What needs to be done >> Extend the passage on the delayed HIPAA final rule, starting right after its last sentence.

Source text >>
Content starts

Then, 10 months passed, and “it's still with OMB as far as I can tell,” said lawyer and privacy expert Deven McGraw, director of the Health Privacy Project at the Center for Democracy & Technology, a Washington, D.C., think tank, and a member of the federally chartered Health Information Technology Policy Committee and co-chair of its privacy and security subcommittee, called a “tiger team.”
McGraw attributed the long delay in what is likely to be a controversial rule to “election politics,” but she, too, has heard rumblings recently that the final rule will be coming out soon.
“Here's another indication that that may in fact be true,” McGraw said. “In February, there is a HIPAA summit mid-month.” The event schedule calls for regulators to give a talk on the final rule, she said.
The new rule is expected to create more stringent regulations governing the responsibilities and liabilities of “business associates” of HIPAA covered entities.
According to publicly reported healthcare information breach data kept by the Office for Civil Rights, 104 of the 525 larger breaches reported to the agency since September 2009—breaches that exposed the personally identifiable patient records of 500 or more individuals—involved business associates.

Content ends

Data extract >>
Content starts

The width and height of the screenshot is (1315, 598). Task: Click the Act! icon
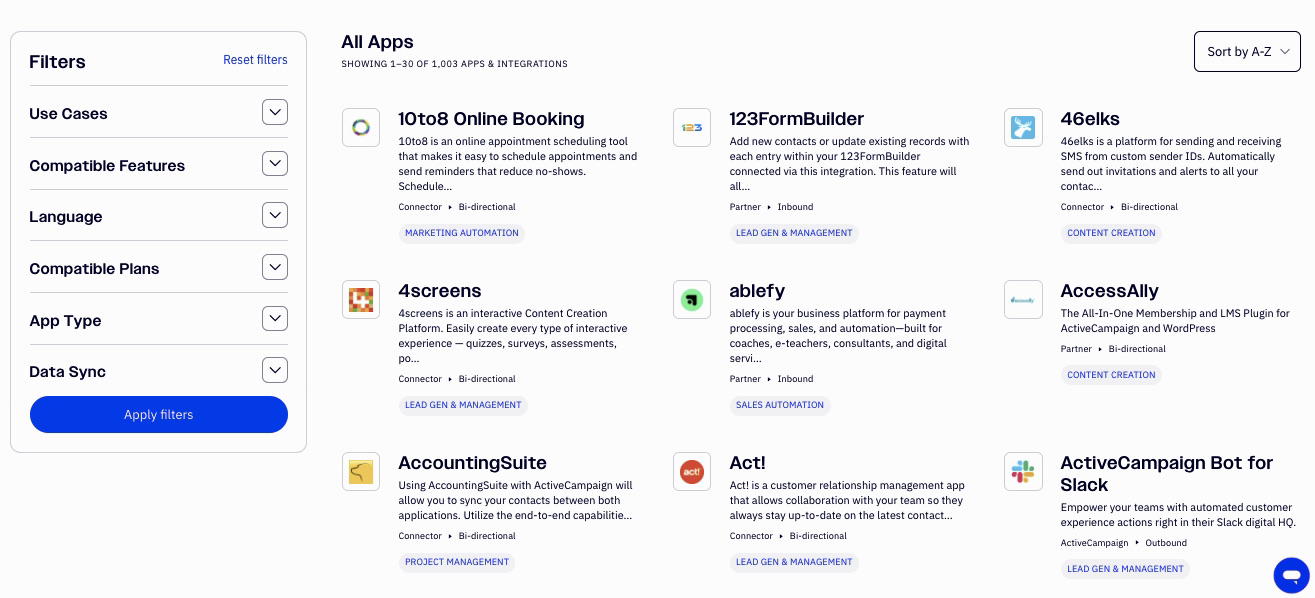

Content ends

Written answer >>
Not yet on that list was the recent reported theft of a laptop computer from an employee of Omnicell, a Mountain View, Calif.,-based developer of hospital prescription drug cabinets and a provider of related data servers. On the unencrypted laptop were about 68,000 patient records from hospital systems in Michigan, New Jersey and Virginia.
McGraw said she expects the civil rights office also will to take a second shot at a “harm standard” to determine when public notification of breaches is warranted.
The agency's first attempt at fleshing out a harm standard was smacked down in 2010 by members of the House of Representatives then controlled by Democrats, who essentially accused HHS rule writers of overstepping Congressional authority.
McGraw said the Office for Civil Rights won't shy away from a second attempt at setting a harm standard.
“I think we really gave them some good suggestions,” McGraw said. “Keep in mind, there have been some political shifts since then.”
She also expects the office will address records disclosures for marketing.
“I think the marketing rule is a difficult one,” McGraw said. “There are some significant interests in keeping something like an overall opt out,” that is, where a patient would have to take action to prevent his or her healthcare information from being used for marketing purposes.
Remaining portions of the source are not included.